His roots in the law brought him to the College of Law, he said.

“I wanted to make sure that, at some point in my career, I would more intensely explore varied issues within a legal environment,” Hodge said. “Criminal law, constitutional law, environmental law and policy, transnational law – these all areas to which additional exposure to legal scholars is a real plus to me.

“And the opportunity to build an aggressive curriculum here in global health law policy was very attractive.”

Hodge said he hopes his students will discover he’s a non-traditional professor, whose career has been steeped in policy development, and who is as interested in learning from them as they are from him.

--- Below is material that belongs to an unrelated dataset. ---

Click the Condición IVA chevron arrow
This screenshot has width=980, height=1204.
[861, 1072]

“I don’t teach traditionally,” he said. “I try to teach in an interactive way. Students will be part of the learning process and will learn from each other as well as what I can offer them. Within ASU, I look forward to reinventing myself as a faculty member in law and policy.”

Hodge received the 2009 Outstanding Faculty Award for his work on the Student Coordinating Committee in the Johns Hopkins School of Public Health’s Department of Health Policy and Management, and the Henrik L. Blum Award for Excellence in Health Policy, which was presented by the American Public Health Association in 2006.

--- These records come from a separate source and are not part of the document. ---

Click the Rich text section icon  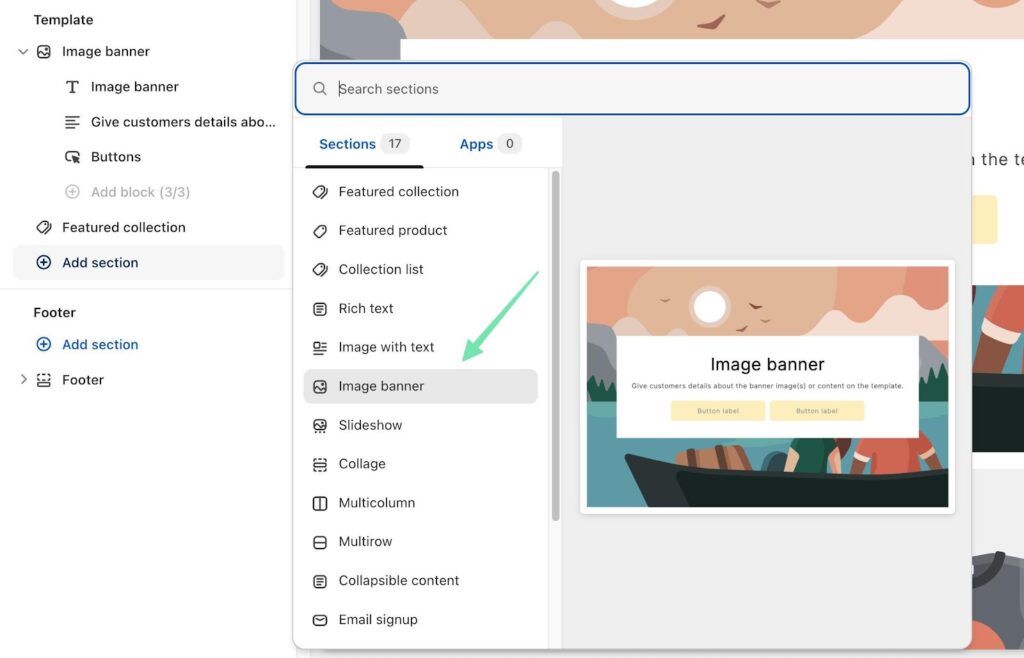[x=320, y=309]
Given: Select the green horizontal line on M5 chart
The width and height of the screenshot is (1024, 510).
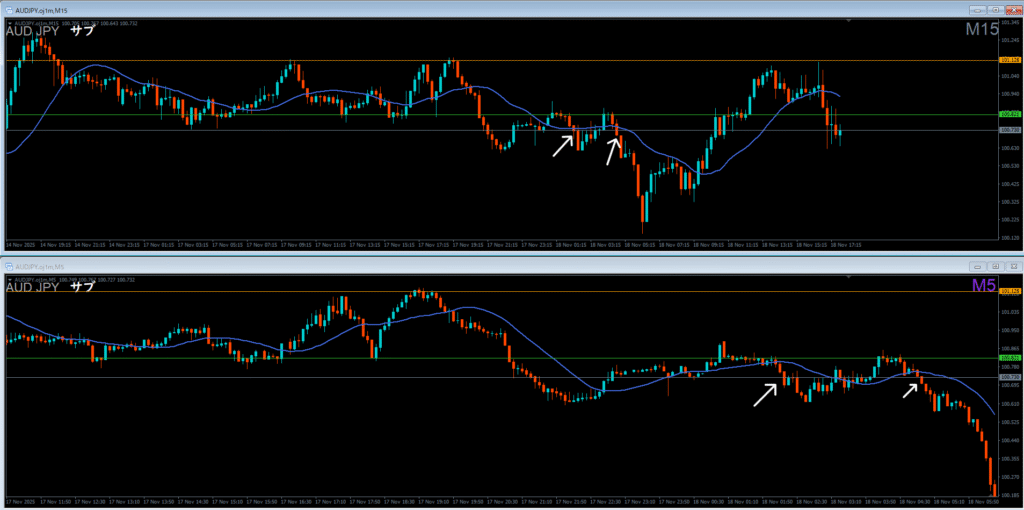Looking at the screenshot, I should tap(400, 357).
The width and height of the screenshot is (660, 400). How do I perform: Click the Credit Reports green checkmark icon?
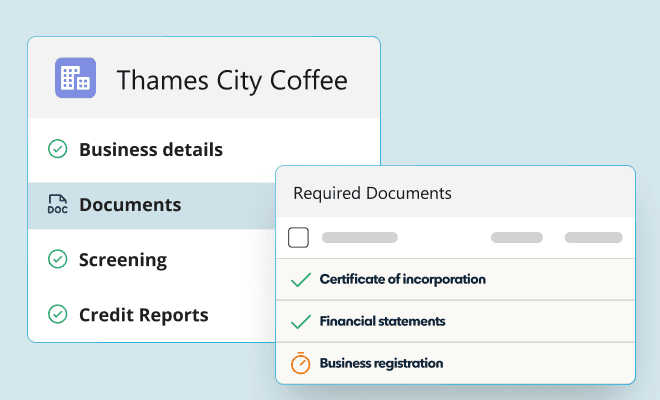click(x=58, y=315)
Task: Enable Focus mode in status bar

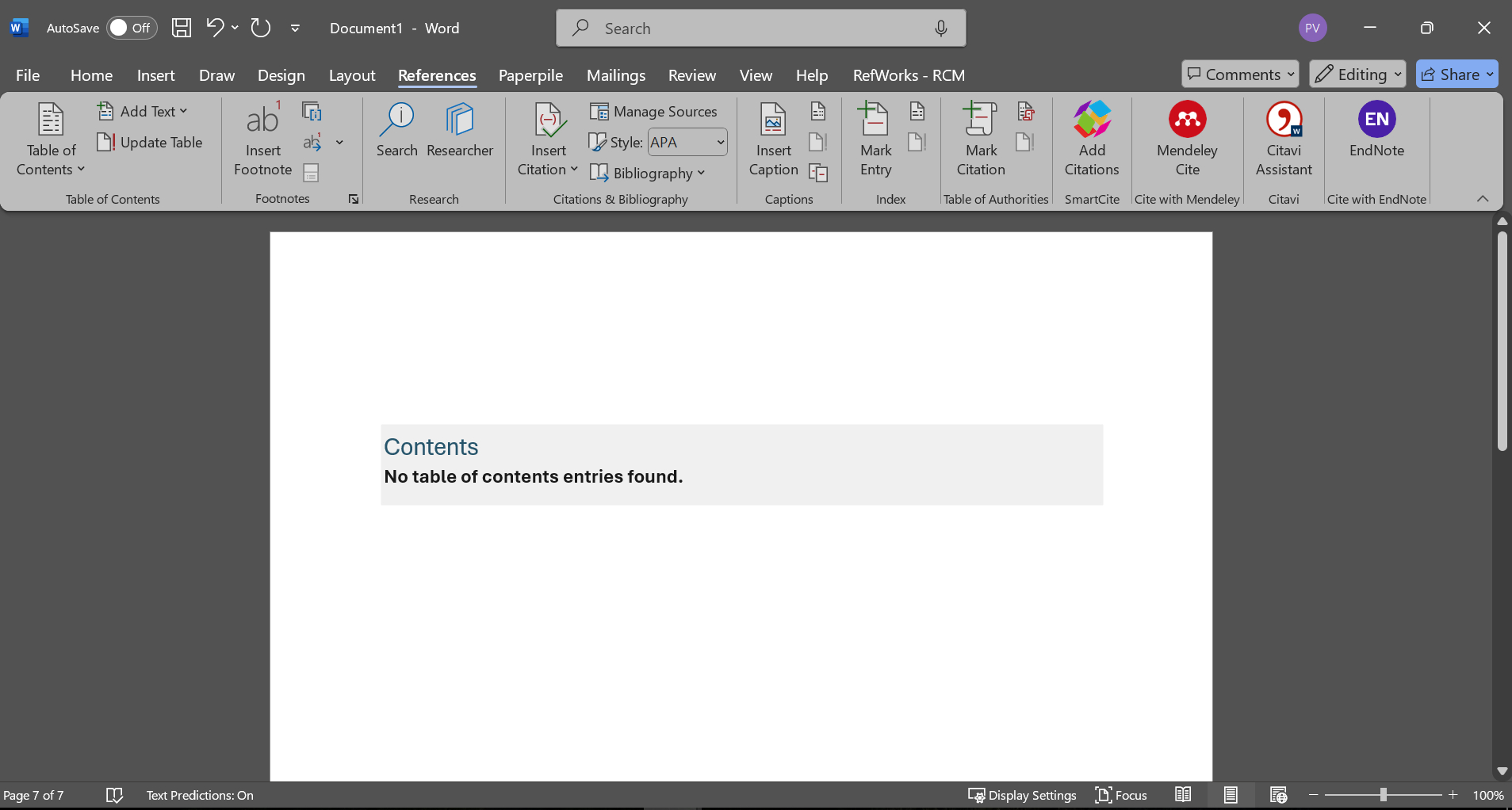Action: 1121,795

He earned a Bachelor’s degree in Business Administration from the College of Charleston in South Carolina, a J.D. from Salmon P. Chase College of Law in Kentucky, and an LL.M. at Georgetown Law. He is licensed by the Kentucky and South Carolina state bars, by the federal courts in those states and by the 6th U.S. Circuit Court of Appeals.

The Sandra Day O’Connor College of Law, renamed for the retired U.S. Supreme Court Justice in 2006, is pursuing a bold and transformative model for public legal education in the 21st century, a model we call “legal education in the future tense.” This model re-imagines the law school as a multifaceted legal studies center serving law students, professionals from other fields, and undergraduates seeking broad-based exposure to legal issues. At the core of this expansion is a dedication to making the law school a valuable resource for addressing major regional, national, and international problems of law and public policy. The College is the leading law school in the Phoenix area, boasts an Indian Legal Program that is arguably the best in the nation, and houses the Center for the Study of Law, Science, & Technology, the oldest, largest and by far the most comprehensive law and science center in the country, and the new Center on Transnational Law and Regulatory Governance. Beyond the traditional J.D., the College offers several concurrent degrees, including a J.D./M.D. program with the Mayo Medical School, a J.D./M.B.A. with the W. P. Carey School of Business at ASU, a J.D./Ph.D. in Law and Psychology with the ASU Department of Psychology, and a J.D./Ph.D. in Justice Studies with the ASU School of Social Transformation’s Justice and Social Inquiry Program. It also offers graduate degrees in Biotechnology and Genomics and in Tribal Policy, Law and Government. A Master of Legal Studies program gives non-lawyers an opportunity to develop needed legal skills to help students advance in their professional careers.